La fiebre del turista termita por ‘llegar, ver y comprar la camiseta’ se sustituye por una programación más slow, que permite disfrutar de cada rincón, de cada mañana, de cada menú sin la premura de una cuenta atrás inminente para la vuelta a casa. La pérdida de tiempo, una tarde de sofá o jardín, una siesta con manta en una terraza de Estocolmo, se convierten en un plan sin dosis de remordimiento por ocasión perdida. Se trata, al fin y al cabo, de reducir la marcha de la movilidad viajera.
INVASION ‘CHILD FRIENDLY’
Viajar con familia, trasladar a niños en edad y encerrarlos en constrictoras habitaciones de hotel debería impulsar las actuaciones de los servicios sociales. Como no hay nada más aterrador que la panda de rubios infantes de ¿Quién puede matar a un niño?, la obra maestra de Narciso Ibáñez Serrador, se debería prescindir de jugar con fuego.
Por eso conviene tenerlos contentos y por eso son más fáciles de convencer si se les informa de que en la casa intercambiada, la de destino, contiene habitaciones repletas de juguetes utilizados por enanos de otras culturas.
Además, la experiencia tiene una ventaja añadida: acostumbra a los pequeños a compartir su espacio y sus pertenencias y a dejarlas preparadas para las personas que van a disfrutar de los rincones personales de la churumbelada.
Espacio y juguetes. Porque un niño disfrutando de unas vacaciones felices es, a la vez, una madre o un padre que pueden prescindir de atención psicológica específica después del periodo de asueto. O de unas vacaciones para descansar de las vacaciones.
UNA CUESTIÓN FILOSÓFICA
Si como viajero se asume que uno está en este planeta de prestado, no está de más interiorizar que la propiedad de lo que no tiene ha de ser compartida. Se trata de un ejercicio de reestructuración de la filosofía vital, de un masaje de relax a los temores inculcados por nuestros mayores y de un reto de tolerancia social.
Aunque el perfil de las familias es diverso, suele haber elementos comunes. Con frecuencia son familias flexibles, de mente abierta, dispuestas a aventurarse en un territorio familiar desconocido y capaces de asumir que pueden terminar en lugares mejores o peores en estatus económico que el propio.
En realidad, ahí está la esencia. En conocer la amalgama de comportamientos humanos a través de la empatía, de la experimentación de los trajes del otro, del olor de las cocinas remotas, del cuidado de los jardines que no son de uno.

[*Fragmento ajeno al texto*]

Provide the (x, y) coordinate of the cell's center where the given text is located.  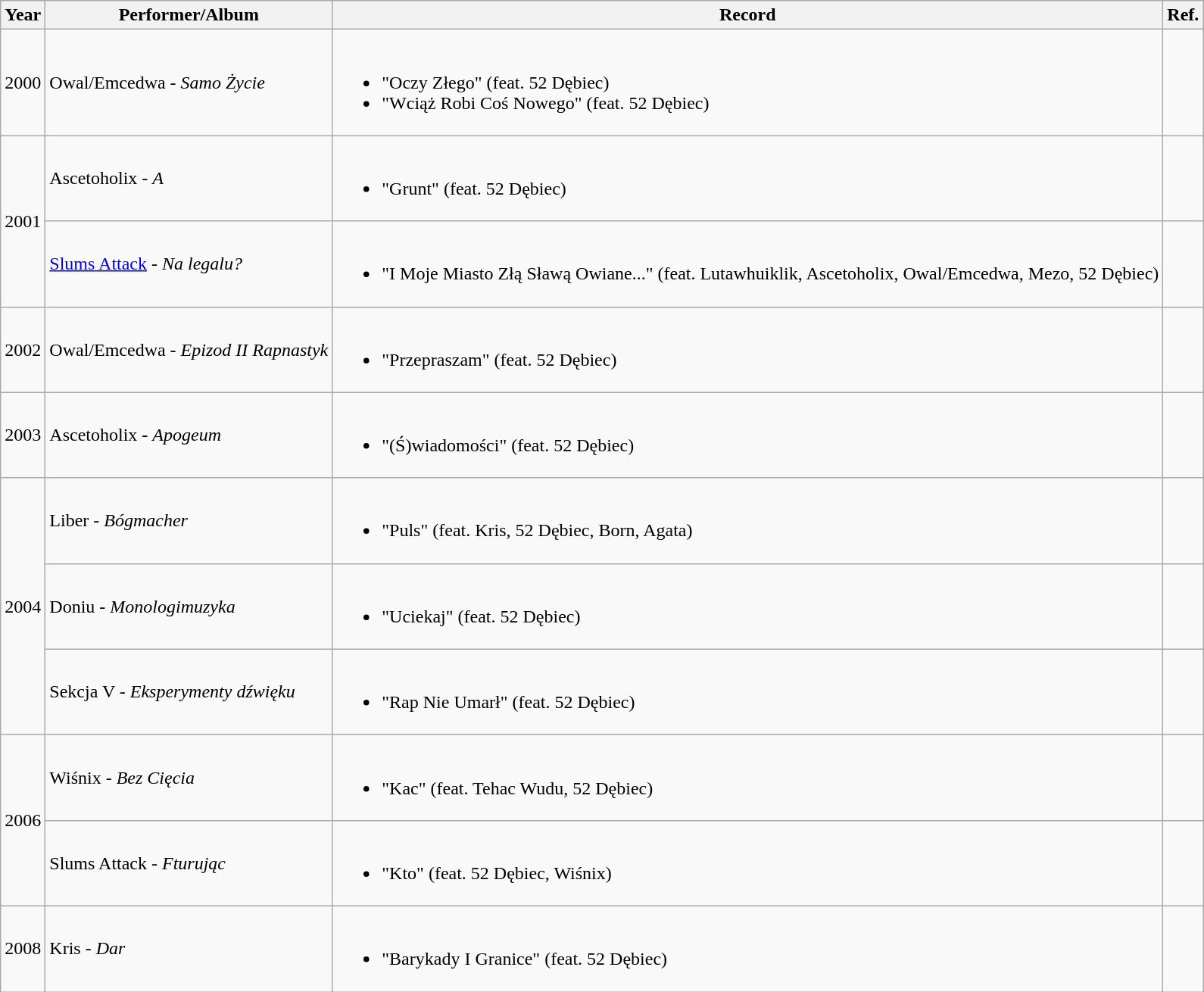
"I Moje Miasto Złą Sławą Owiane..." (feat. Lutawhuiklik, Ascetoholix, Owal/Emcedwa, Mezo, 52 Dębiec) (748, 264)
2002 (23, 350)
Performer/Album (189, 15)
2003 (23, 435)
"Kac" (feat. Tehac Wudu, 52 Dębiec) (748, 777)
Record (748, 15)
Slums Attack - Fturując (189, 863)
Slums Attack - Na legalu? (189, 264)
Ref. (1183, 15)
2006 (23, 820)
"Grunt" (feat. 52 Dębiec) (748, 179)
"Barykady I Granice" (feat. 52 Dębiec) (748, 948)
"Kto" (feat. 52 Dębiec, Wiśnix) (748, 863)
Kris - Dar (189, 948)
2000 (23, 83)
2004 (23, 606)
"Puls" (feat. Kris, 52 Dębiec, Born, Agata) (748, 521)
Sekcja V - Eksperymenty dźwięku (189, 692)
Owal/Emcedwa - Epizod II Rapnastyk (189, 350)
"Uciekaj" (feat. 52 Dębiec) (748, 606)
"Przepraszam" (feat. 52 Dębiec) (748, 350)
"Oczy Złego" (feat. 52 Dębiec)"Wciąż Robi Coś Nowego" (feat. 52 Dębiec) (748, 83)
Ascetoholix - Apogeum (189, 435)
Wiśnix - Bez Cięcia (189, 777)
Ascetoholix - A (189, 179)
Liber - Bógmacher (189, 521)
Doniu - Monologimuzyka (189, 606)
"Rap Nie Umarł" (feat. 52 Dębiec) (748, 692)
Year (23, 15)
Owal/Emcedwa - Samo Życie (189, 83)
"(Ś)wiadomości" (feat. 52 Dębiec) (748, 435)
2008 (23, 948)
2001 (23, 221)
Provide the (x, y) coordinate of the cell's center where the given text is located.  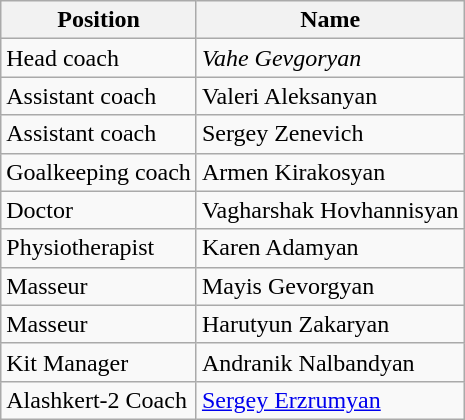
Head coach (99, 58)
Vahe Gevgoryan (330, 58)
Armen Kirakosyan (330, 172)
Goalkeeping coach (99, 172)
Sergey Zenevich (330, 134)
Name (330, 20)
Kit Manager (99, 362)
Valeri Aleksanyan (330, 96)
Harutyun Zakaryan (330, 324)
Position (99, 20)
Alashkert-2 Coach (99, 400)
Andranik Nalbandyan (330, 362)
Karen Adamyan (330, 248)
Mayis Gevorgyan (330, 286)
Physiotherapist (99, 248)
Vagharshak Hovhannisyan (330, 210)
Doctor (99, 210)
Sergey Erzrumyan (330, 400)
Pinpoint the cell where the given text exists, returning its [x, y] midpoint coordinate. 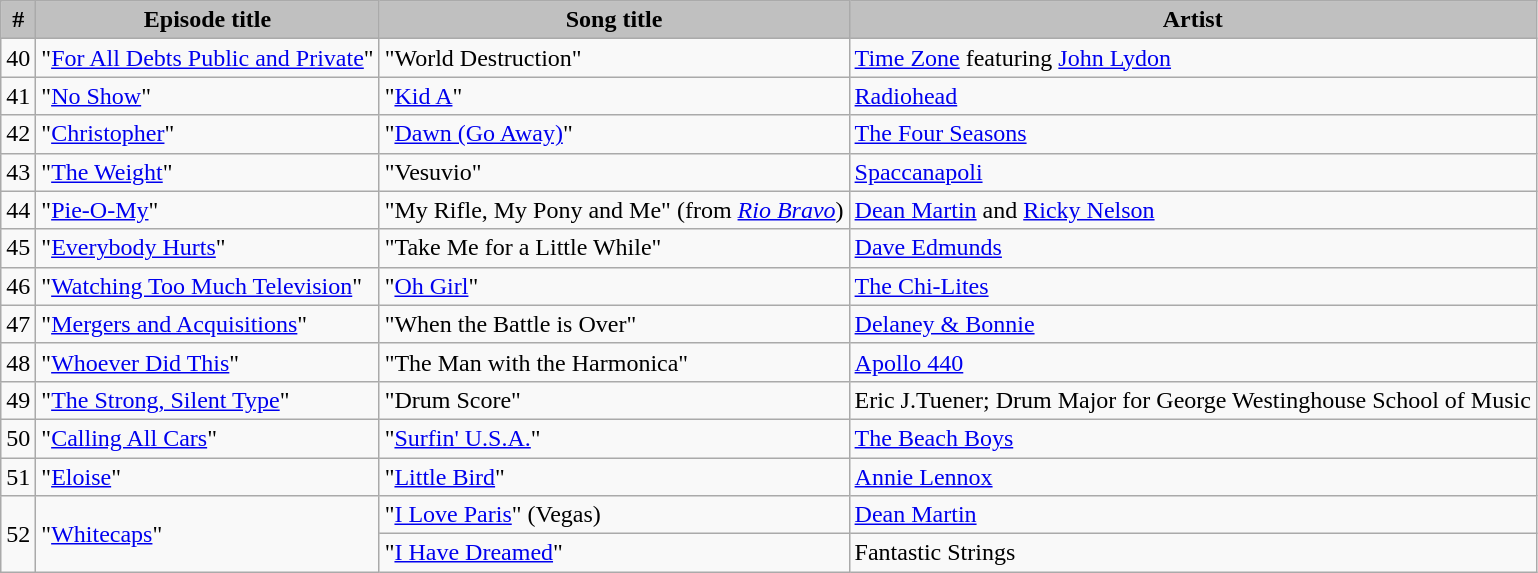
Eric J.Tuener; Drum Major for George Westinghouse School of Music [1192, 400]
"Oh Girl" [614, 286]
"World Destruction" [614, 58]
Apollo 440 [1192, 362]
44 [18, 210]
"My Rifle, My Pony and Me" (from Rio Bravo) [614, 210]
"Drum Score" [614, 400]
The Four Seasons [1192, 134]
"Eloise" [208, 477]
Episode title [208, 20]
"For All Debts Public and Private" [208, 58]
52 [18, 534]
Delaney & Bonnie [1192, 324]
Fantastic Strings [1192, 553]
Dean Martin and Ricky Nelson [1192, 210]
The Beach Boys [1192, 438]
40 [18, 58]
Spaccanapoli [1192, 172]
41 [18, 96]
"I Have Dreamed" [614, 553]
"The Weight" [208, 172]
"Christopher" [208, 134]
"No Show" [208, 96]
"Little Bird" [614, 477]
"Kid A" [614, 96]
49 [18, 400]
Dean Martin [1192, 515]
"Take Me for a Little While" [614, 248]
"Surfin' U.S.A." [614, 438]
"Watching Too Much Television" [208, 286]
"Vesuvio" [614, 172]
"Pie-O-My" [208, 210]
"I Love Paris" (Vegas) [614, 515]
50 [18, 438]
Radiohead [1192, 96]
Dave Edmunds [1192, 248]
42 [18, 134]
"Everybody Hurts" [208, 248]
"Mergers and Acquisitions" [208, 324]
"Whoever Did This" [208, 362]
# [18, 20]
Time Zone featuring John Lydon [1192, 58]
51 [18, 477]
46 [18, 286]
45 [18, 248]
"Whitecaps" [208, 534]
48 [18, 362]
Song title [614, 20]
Artist [1192, 20]
"When the Battle is Over" [614, 324]
"The Strong, Silent Type" [208, 400]
"Calling All Cars" [208, 438]
"The Man with the Harmonica" [614, 362]
The Chi-Lites [1192, 286]
43 [18, 172]
47 [18, 324]
"Dawn (Go Away)" [614, 134]
Annie Lennox [1192, 477]
Capture the cell that displays the provided text and extract its [x, y] central coordinate. 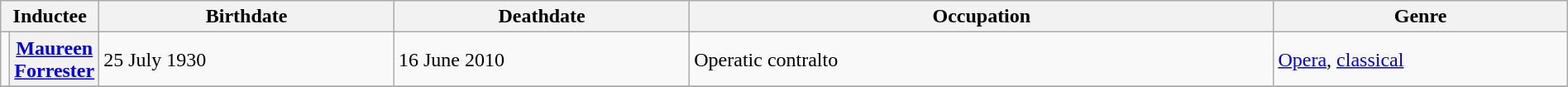
Deathdate [541, 17]
16 June 2010 [541, 60]
Occupation [982, 17]
25 July 1930 [246, 60]
Birthdate [246, 17]
Maureen Forrester [55, 60]
Operatic contralto [982, 60]
Opera, classical [1421, 60]
Genre [1421, 17]
Inductee [50, 17]
Extract the [X, Y] coordinate from the center of the cell holding the provided text.  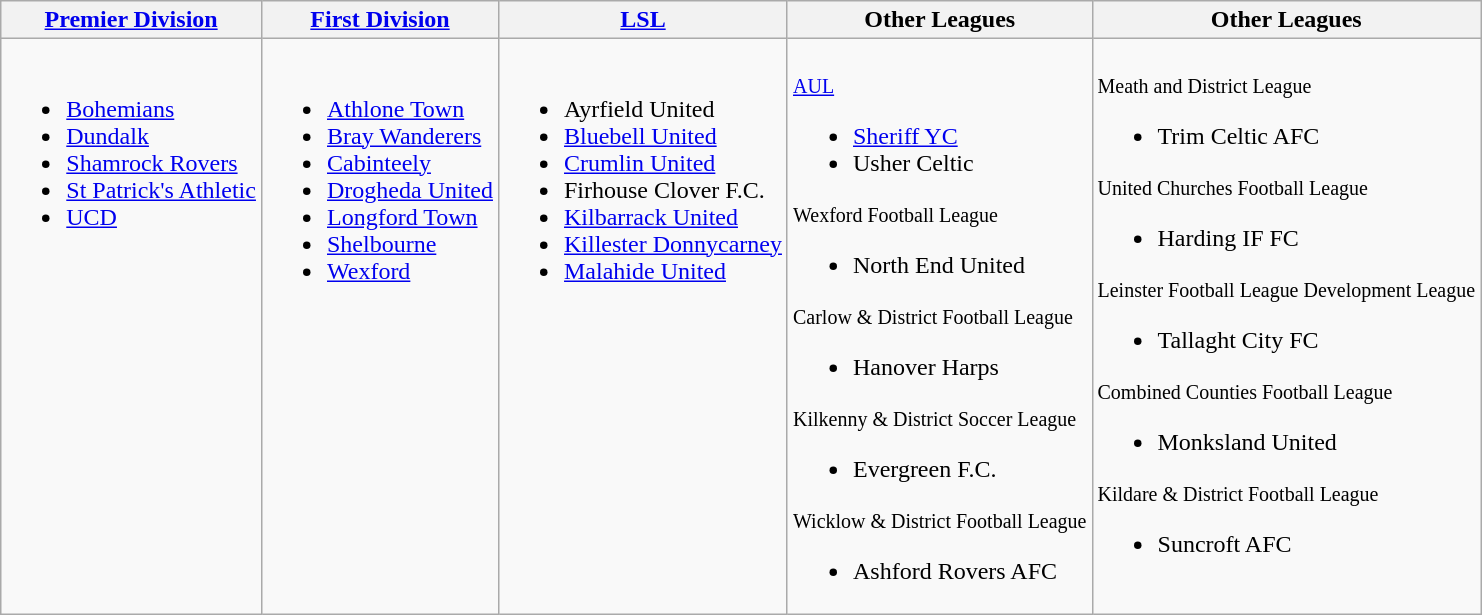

Y en trillar ciudades como Ámsterdam, Londres, París, Praga, Berlín, Burdeos, Sevilla o Barcelona. En pensar qué detalle dejar para las familias finlandesas, colombianas, peruanas, australianas o francesas y estadounidenses, que son las más numerosas en las plataformas de intercambio. En olvidar, al fin y al cabo, que la única manera de conocer otra ciudad es formar parte de la manada que está poniendo en jaque el estilo de vida de los habitantes de las urbes del siglo XXI.